In the second analysis, we examined childcare differences among migrant subgroups only, as defined previously (Fig. 2; completed results are shown in Additional file 1: Table S4), restricting the sample to the SCIF survey and using the area of origin as the independent variable (Romania, Albania, China, the Indian subcontinent, Morocco, and Latin America).

We used robust standard errors clustered by household, applying population weights provided in the datasets. First, we estimated the relative risk ratios. Then, for the first analysis, we presented our results by computing the average marginal effects (AMEs) to facilitate their interpretation. AME expresses the effect on P(Y = 1) as a categorical covariate change from one category to another, or as a continuous covariate increase by 1 unit averaged across the values of the other covariates included in the model equations.

Finally, for the second analysis, to improve the readability of results we computed predicted probabilities of the outcomes with 95% confidence intervals for pairwise comparisons. In addition, confidence intervals were centred on the predictions and had lengths equal to 2 × 1.39 × standard errors. This was necessary to obtain an average level of 5% for Type I errors in pairwise comparisons of a group of means (Goldstein & Healy, 1995).
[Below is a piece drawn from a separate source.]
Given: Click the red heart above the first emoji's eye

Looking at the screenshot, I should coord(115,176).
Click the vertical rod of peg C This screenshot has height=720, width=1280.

In both analyses, we also considered other explicative variables which refer to household characteristics: household composition, including household type (single-parent family, couple [reference category], and composite household) and the presence of children older than 14 years; and parents’ employment status (both employed [reference category], mother unemployed/inactive and father employed, father unemployed/inactive and mother employed, and both unemployed/inactive).

As previously stated, previous studies focused on the use of childcare services by parents with children aged 0–5 years, because compulsory education starts at 6 years old in most countries, including Italy. However, households with children aged 6–13 years also have childcare requirements, especially outside school hours. Childcare needs for children 0–5 and 6–13 years old are different (Zamberletti et al., 2018); therefore, we analysed informal childcare use and arrangements for the two groups separately.

Control variables

In all analyses, we included two sets of factors as control variables:

1) Household demographic and socio-economic characteristics. These include parents’ highest educational level (primary [reference category], secondary, or tertiary); perception of the household’s economic condition (very good/adequate [reference category] or poor/insufficient); and a variable called ‘children’s activities’, which indicates children’s participation in activities at the household level that could affect the need for childcare. For children aged 0–5 years old, the variable measures whether they attend kindergarten or preschool, while for children aged 6–13 years, whether they attend activities after school (neither kindergarten/preschool nor extra-curricular activities [reference category], at least one child attends kindergarten/preschool or extra-curricular activities, or all children attend kindergarten/preschool or extra-curricular activities).

2) Contextual factors. These include the area of residenceFootnote 8 (north [reference category], centre, or south) and an indicator identifying territorial disadvantage (not at all/little [reference category] or enough/much). We calculated this indicator value by synthesising two dimensions. The first relates to the quality of the place of residence (dirty roads, difficulty finding parking, availability of public transportation, traffic, pollution, noise, parks, and risk of crime), while the second refers to the availability of services in the place of residence (pharmacy, emergency department, post office, police station, municipality, kindergarten, preschool, primary and secondary schools, and supermarkets). We calculated the mean among those variables and then normalised the dimensions to produce higher values for more disadvantaged contexts. These indicators allow us to consider the territorial variability in the services’ availability, as highlighted by previous studies (Gabrielli & Dalla Zuanna, 2010).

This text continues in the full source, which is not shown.